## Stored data
######

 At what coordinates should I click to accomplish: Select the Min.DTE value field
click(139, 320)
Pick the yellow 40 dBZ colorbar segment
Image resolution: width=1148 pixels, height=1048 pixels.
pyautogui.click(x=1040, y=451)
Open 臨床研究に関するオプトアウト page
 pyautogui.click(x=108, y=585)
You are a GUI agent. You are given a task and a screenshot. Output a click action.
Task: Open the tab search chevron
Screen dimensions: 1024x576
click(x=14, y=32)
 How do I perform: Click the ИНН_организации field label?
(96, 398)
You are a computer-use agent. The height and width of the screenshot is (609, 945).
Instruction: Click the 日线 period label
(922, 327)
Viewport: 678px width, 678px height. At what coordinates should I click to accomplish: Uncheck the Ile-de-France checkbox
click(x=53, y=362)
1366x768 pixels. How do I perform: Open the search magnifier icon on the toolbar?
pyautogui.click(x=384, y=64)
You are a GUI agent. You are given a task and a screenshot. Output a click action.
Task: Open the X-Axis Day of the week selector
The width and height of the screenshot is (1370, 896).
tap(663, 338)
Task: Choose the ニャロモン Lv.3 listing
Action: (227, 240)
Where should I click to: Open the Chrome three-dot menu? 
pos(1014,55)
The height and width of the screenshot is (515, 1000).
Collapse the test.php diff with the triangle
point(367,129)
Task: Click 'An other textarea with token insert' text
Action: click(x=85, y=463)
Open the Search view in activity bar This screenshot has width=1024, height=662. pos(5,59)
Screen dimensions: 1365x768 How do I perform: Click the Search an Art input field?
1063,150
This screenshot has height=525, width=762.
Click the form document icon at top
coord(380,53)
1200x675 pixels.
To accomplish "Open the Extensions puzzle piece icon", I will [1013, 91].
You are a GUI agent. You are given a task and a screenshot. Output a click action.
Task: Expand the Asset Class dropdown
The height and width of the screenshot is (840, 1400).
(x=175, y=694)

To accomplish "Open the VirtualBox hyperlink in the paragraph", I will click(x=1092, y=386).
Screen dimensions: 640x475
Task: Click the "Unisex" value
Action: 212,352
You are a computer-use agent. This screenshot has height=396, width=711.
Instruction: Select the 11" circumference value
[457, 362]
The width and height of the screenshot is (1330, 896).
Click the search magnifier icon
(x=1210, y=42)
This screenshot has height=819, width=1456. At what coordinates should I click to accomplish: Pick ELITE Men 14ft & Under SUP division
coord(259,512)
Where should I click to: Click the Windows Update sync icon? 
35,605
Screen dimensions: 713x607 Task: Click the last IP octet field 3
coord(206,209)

######

## WHAT YOU NEED TO DO
Each record must be output exactly, with none omitted.

## SOLUTION BELOW
 At what coordinates should I click to accomplish: Select the Min.DTE value field
click(139, 320)
Pick the yellow 40 dBZ colorbar segment
Image resolution: width=1148 pixels, height=1048 pixels.
pyautogui.click(x=1040, y=451)
Open 臨床研究に関するオプトアウト page
 pyautogui.click(x=108, y=585)
You are a GUI agent. You are given a task and a screenshot. Output a click action.
Task: Open the tab search chevron
Screen dimensions: 1024x576
click(x=14, y=32)
 How do I perform: Click the ИНН_организации field label?
(96, 398)
You are a computer-use agent. The height and width of the screenshot is (609, 945).
Instruction: Click the 日线 period label
(922, 327)
Viewport: 678px width, 678px height. At what coordinates should I click to accomplish: Uncheck the Ile-de-France checkbox
click(x=53, y=362)
1366x768 pixels. How do I perform: Open the search magnifier icon on the toolbar?
pyautogui.click(x=384, y=64)
You are a GUI agent. You are given a task and a screenshot. Output a click action.
Task: Open the X-Axis Day of the week selector
The width and height of the screenshot is (1370, 896).
tap(663, 338)
Task: Choose the ニャロモン Lv.3 listing
Action: (227, 240)
Where should I click to: Open the Chrome three-dot menu? 
pos(1014,55)
The height and width of the screenshot is (515, 1000).
Collapse the test.php diff with the triangle
point(367,129)
Task: Click 'An other textarea with token insert' text
Action: click(x=85, y=463)
Open the Search view in activity bar This screenshot has width=1024, height=662. pos(5,59)
Screen dimensions: 1365x768 How do I perform: Click the Search an Art input field?
1063,150
This screenshot has height=525, width=762.
Click the form document icon at top
coord(380,53)
1200x675 pixels.
To accomplish "Open the Extensions puzzle piece icon", I will [1013, 91].
You are a GUI agent. You are given a task and a screenshot. Output a click action.
Task: Expand the Asset Class dropdown
The height and width of the screenshot is (840, 1400).
(x=175, y=694)

To accomplish "Open the VirtualBox hyperlink in the paragraph", I will click(x=1092, y=386).
Screen dimensions: 640x475
Task: Click the "Unisex" value
Action: 212,352
You are a computer-use agent. This screenshot has height=396, width=711.
Instruction: Select the 11" circumference value
[457, 362]
The width and height of the screenshot is (1330, 896).
Click the search magnifier icon
(x=1210, y=42)
This screenshot has height=819, width=1456. At what coordinates should I click to accomplish: Pick ELITE Men 14ft & Under SUP division
coord(259,512)
Where should I click to: Click the Windows Update sync icon? 
35,605
Screen dimensions: 713x607 Task: Click the last IP octet field 3
coord(206,209)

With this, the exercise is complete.